Pour questionner ce mystère, il déploie un dispositif rigide, une deuxième cage pour Nénette. Partant de l’idée bien sentie que tout est là, dans les yeux du singe, et dans l’enclos qui est aussi la chambre d’écho de tout ce qu’il a vu (des générations de visiteurs, quatre décennies), Philibert ne filme que ça, sans exception : la ronde sans fin de Nénette, saisie à travers le verre de sa cage, depuis le point de vue d’un visiteur. Où est le film, alors ? Pas dans la cage évidemment, mais dans ce hors champ qu’il faut voir se refléter dans les yeux de Nénette. C’est une idée qui est formidable pendant cinq minutes, les cinq premières. Parce que pendant ces cinq minutes-là le dispositif se donne pour lui-même, il n’est au service de rien d’autre qu’une pure et belle idée de mise en scène : le visage rond de Nénette se dessine doucement, il faut un moment pour comprendre que le léger voile qui en brouille les traits est celui de la vitre, et que le bruissement autour (des pas, des voix étouffées) parvient à Nénette à travers ce triste mur de verre. Il y a comme ça un autre moment un peu plus loin, très court et aussi beau. Nénette roupille à moitié, on devine que la ménagerie est déserte, et de loin, de très loin (le Jardin ? La rue Buffon ? La gare d’Austerlitz ?), arrive la rumeur à peine audible d’un cortège, une manifestation probablement.
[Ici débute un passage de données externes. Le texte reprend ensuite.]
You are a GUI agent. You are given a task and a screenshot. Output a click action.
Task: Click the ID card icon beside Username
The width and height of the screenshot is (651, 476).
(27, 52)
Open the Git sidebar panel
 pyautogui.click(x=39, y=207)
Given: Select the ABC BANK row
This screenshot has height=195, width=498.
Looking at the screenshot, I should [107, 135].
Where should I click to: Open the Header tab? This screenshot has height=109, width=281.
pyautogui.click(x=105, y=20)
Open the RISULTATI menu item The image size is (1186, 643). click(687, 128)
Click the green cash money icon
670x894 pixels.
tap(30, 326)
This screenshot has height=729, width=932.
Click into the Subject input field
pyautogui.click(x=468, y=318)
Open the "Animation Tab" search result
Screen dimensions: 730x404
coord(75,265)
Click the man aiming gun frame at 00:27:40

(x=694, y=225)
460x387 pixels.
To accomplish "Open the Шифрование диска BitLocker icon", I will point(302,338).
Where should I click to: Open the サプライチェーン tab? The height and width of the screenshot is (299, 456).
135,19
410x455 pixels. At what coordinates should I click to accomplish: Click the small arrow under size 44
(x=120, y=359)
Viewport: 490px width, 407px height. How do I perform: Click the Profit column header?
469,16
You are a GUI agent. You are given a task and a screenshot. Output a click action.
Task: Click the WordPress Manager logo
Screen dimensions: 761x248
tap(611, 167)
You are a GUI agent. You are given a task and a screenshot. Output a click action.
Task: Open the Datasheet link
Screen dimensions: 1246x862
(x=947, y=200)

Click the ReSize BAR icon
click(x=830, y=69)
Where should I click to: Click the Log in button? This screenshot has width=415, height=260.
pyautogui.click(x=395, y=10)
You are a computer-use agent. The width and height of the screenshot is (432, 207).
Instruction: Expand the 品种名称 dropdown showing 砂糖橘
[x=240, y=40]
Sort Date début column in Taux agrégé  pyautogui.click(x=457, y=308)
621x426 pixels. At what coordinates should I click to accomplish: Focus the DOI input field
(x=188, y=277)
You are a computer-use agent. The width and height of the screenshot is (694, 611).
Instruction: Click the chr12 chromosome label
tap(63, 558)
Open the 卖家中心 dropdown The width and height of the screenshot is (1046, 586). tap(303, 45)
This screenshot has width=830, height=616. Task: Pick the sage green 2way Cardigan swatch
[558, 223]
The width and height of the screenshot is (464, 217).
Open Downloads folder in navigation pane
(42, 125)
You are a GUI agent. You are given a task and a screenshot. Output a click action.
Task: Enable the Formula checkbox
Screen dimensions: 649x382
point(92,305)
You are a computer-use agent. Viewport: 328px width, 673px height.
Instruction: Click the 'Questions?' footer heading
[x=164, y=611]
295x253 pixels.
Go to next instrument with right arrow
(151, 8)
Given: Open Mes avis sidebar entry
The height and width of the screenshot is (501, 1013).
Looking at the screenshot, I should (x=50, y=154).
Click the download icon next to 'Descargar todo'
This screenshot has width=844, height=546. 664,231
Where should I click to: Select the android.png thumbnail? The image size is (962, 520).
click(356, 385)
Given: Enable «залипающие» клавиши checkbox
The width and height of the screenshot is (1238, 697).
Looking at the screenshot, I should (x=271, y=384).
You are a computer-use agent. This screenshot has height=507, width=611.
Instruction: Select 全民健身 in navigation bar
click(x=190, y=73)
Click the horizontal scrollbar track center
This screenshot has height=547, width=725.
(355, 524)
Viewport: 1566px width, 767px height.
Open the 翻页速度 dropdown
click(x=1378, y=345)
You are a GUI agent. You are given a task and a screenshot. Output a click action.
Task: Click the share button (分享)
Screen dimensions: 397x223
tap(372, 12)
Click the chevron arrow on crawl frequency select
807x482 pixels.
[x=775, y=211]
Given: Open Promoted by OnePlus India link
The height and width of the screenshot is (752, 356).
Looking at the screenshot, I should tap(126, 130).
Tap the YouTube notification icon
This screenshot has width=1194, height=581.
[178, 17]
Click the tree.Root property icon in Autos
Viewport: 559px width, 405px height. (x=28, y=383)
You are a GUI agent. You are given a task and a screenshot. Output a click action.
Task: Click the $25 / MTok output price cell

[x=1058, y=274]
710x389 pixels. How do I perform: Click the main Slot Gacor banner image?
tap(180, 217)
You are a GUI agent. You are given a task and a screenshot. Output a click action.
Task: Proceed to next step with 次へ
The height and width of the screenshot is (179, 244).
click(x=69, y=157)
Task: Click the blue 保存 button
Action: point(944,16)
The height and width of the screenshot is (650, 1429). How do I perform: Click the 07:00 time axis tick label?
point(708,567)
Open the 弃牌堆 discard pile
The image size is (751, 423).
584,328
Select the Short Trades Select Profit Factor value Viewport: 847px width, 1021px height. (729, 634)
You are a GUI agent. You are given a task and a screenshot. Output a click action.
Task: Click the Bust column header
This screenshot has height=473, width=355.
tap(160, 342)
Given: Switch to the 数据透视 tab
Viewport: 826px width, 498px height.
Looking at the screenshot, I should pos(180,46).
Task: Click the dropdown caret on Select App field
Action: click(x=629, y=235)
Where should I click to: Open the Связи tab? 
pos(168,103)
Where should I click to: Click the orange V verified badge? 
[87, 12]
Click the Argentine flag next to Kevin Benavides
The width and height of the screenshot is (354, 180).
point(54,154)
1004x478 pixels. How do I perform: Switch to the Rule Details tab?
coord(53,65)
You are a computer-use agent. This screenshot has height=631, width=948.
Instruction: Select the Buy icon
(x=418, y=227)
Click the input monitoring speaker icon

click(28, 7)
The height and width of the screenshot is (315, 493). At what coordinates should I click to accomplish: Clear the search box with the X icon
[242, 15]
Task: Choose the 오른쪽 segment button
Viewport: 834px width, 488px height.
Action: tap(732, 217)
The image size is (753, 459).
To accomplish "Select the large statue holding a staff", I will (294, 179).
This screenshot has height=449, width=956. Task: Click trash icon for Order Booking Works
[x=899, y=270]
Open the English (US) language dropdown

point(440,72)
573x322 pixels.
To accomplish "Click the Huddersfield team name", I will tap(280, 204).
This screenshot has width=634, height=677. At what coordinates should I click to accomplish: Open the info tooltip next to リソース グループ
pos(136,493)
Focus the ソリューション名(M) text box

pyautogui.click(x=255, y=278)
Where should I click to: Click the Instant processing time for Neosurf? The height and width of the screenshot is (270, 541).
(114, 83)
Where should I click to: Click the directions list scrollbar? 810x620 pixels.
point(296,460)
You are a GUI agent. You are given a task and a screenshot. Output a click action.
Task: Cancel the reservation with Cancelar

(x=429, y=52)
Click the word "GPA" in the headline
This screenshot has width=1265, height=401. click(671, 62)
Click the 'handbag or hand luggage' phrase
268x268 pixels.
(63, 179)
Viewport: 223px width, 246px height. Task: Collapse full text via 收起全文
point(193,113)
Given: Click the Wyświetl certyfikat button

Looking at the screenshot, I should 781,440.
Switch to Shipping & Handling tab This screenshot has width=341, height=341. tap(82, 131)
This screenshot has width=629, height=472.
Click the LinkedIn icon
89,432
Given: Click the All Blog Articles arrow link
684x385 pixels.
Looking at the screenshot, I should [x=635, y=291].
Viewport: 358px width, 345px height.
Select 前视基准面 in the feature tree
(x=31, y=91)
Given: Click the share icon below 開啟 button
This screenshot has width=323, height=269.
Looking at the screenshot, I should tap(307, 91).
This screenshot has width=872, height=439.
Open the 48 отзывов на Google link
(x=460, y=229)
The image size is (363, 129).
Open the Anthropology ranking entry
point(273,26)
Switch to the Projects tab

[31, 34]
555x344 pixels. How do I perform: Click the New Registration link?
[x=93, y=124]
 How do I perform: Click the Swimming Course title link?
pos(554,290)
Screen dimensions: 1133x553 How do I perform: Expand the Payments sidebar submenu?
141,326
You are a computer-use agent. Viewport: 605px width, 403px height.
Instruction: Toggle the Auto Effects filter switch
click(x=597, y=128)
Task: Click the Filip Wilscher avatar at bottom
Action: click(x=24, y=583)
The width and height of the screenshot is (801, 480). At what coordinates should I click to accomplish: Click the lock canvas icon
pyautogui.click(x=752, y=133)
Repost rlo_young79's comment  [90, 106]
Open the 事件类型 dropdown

Le court métrage, idéal, était là, dans ces cinq minutes plus une offertes à la seule mélancolie de Nénette. Le reste est assez pénible parce que le hors champ n’y est plus, pour Philibert, qu’une page blanche où écrire le commentaire de son film, un pur artefact. Par exemple quand les visiteurs défilent : on sent bien que les voix (chacun, petit ou grand, y va de son commentaire sur Nénette, sur son âge, ses mimiques) sont tressées artificiellement autour du projet, qu’il y a une sorte de dosage qui commande à leur agencement, que tout cela n’est pas très naturel, comme s’il fallait ramasser, à travers les remarques des quidams, tout ce que l’on peut dire du sort de Nénette, offrir le condensé de toute la philosophie qu’elle inspire. Plus aucune vie là-dedans, juste une idée, ratatinant la magie du hors champ dans la fonction bête du panel. On voit bien que c’est un problème de durée, que Philibert tire un peu à la ligne. C’est flagrant quand, après les visiteurs, il tend le micro au personnel de la ménagerie, ramenant complètement le film dans la norme d’un simple documentaire animalier. Et Nénette, dans tout ça ? Impériale, elle n’a rien à opposer, aux bruits du monde comme à la petite mécanique du film qui s’active malgré elle, qu’un immense ennui. De ce point de vue, Philibert a raison, et son pari est réussi : Nénette, c’est nous.